Hacker's Diary

A rough account of what I did with Emacs recently.

June 30
Doing weekend stuff. No geeking.

June 29
Fiddling with mapping translations again. Amusement was had.

June 28
So today I didn't have a single Evolution crash, probably because I was treating the application with kid gloves. It can be a little frustrating to deal with, but for the most part it's now doing what I want, so we'll laughingly call this a success and move quickly onward.

June 27
More on Evolution 2.x vs. Exchange: it's astonishingly slow, and equally astonishingly fragile, but it uses less modal dialogues than the 1.x version which means that when it breaks (and it will) you get a transient message instead of a pop-up message that needs to be acknowledged. The fragility is a real pain, though, followed by the extreme lack of speed on startup. I'd like to think the latter might be mitigated by a clean shutdown, but since I haven't had one of those yet I've no idea.

What the hell? There appears to be no way to set my default signature for an Exchange account. All the help texts refer to an Identity page which doesn't exist on the account configuration...

June 26
DSL apparently reappeared at 12:30am. Hurrah! No explanations forthcoming from official sources, as expected. This is the service I pay for.

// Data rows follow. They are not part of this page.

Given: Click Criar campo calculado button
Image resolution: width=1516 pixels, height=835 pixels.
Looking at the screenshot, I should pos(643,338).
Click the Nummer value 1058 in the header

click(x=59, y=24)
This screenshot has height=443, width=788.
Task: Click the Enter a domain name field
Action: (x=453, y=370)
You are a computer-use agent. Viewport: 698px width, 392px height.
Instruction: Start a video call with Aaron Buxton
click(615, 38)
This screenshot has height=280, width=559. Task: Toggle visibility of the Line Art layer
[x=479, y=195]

An Inconvenient Truth isn't something you can really rate, I guess. It's worth watching, if only to wonder where the Al Gore of this documentary on global warming was during the presidential election; he's entertaining, he's interesting, he's funny, and frankly he looks like a perfectly acceptable choice for a president even for raging Republicans. Of course, the fact that he'd be down on the oil industry and the car industry and so on probably wouldn't help so much. The eye-opening stuff in this is the raw figures; everyone knows the global warming arguments and counter-arguments, but it's hard to claim the current round of warming is cyclical when you're looking at how it dwarfs any previous warming period over the last 650,000 years. You MUST watch this.

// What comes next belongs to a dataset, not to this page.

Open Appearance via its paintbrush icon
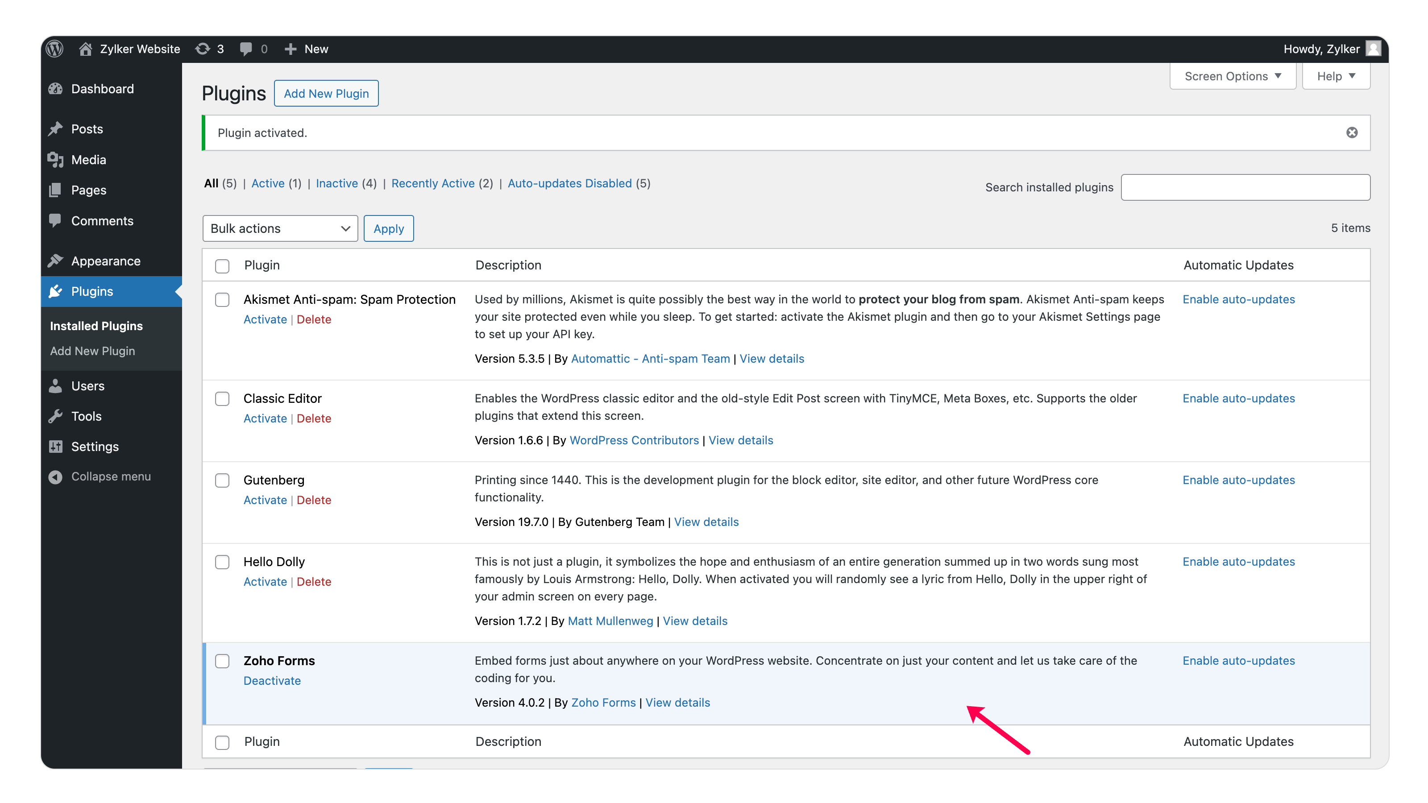The height and width of the screenshot is (803, 1428). point(55,261)
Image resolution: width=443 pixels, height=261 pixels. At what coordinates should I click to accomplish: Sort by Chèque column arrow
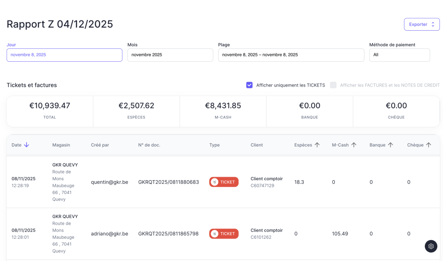[x=428, y=145]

I'm trying Evolution 2 with an Exchange Server again. I guess I'm really a masochist at heart... so far I have learned that you shouldn't set it to automatically synchronise local folders, and completion based on your Outlook address book is probably a bad idea as well - both these seem to lock up the client for indeterminate amounts of time, and the latter has the added bonus of potentially popping up a window which grabs your keyboard/mouse, preventing you from doing anything else until it comes back from whereever it went.

June 25
Kubrick's Lolita: I'd love to know who's responsible for the "Woody Allen on speed" performance Peter Sellers gives on the deck of the motor lodge, to say nothing of the slapstick with the cot, and Seller's later appearance as the school psychologist. It's pretty awful, particularly compared to the both the book and the more recent remake of the same film. Plus, the whole thing was about an hour too long, even though huge chunks had been cut out of the original story.

My DSL vanished at about 8am this morning. Rumour has it that it's on account of a backhoe incident at my provider's office on the outskirts of the city, which I haven't bothered confirming as it seems everyone else who asked got a pretty blasé "not much we can do" response.

June 24
Naïvely hacked at some Perl that does UTM conversion to try and make it do Irish Grid conversion instead. Ended up with a point several degrees off where I expected to find it, so that's not right. If you're curious, the Ordinance Survey of Ireland has a description of the Irish Grid. Right now I am looking in despair at umpty-million online convertors, pay-for convertors, and so on. Gah. It looks like I should be using Proj, but for some reason the build I have of it doesn't appear to know about the Irish Grid.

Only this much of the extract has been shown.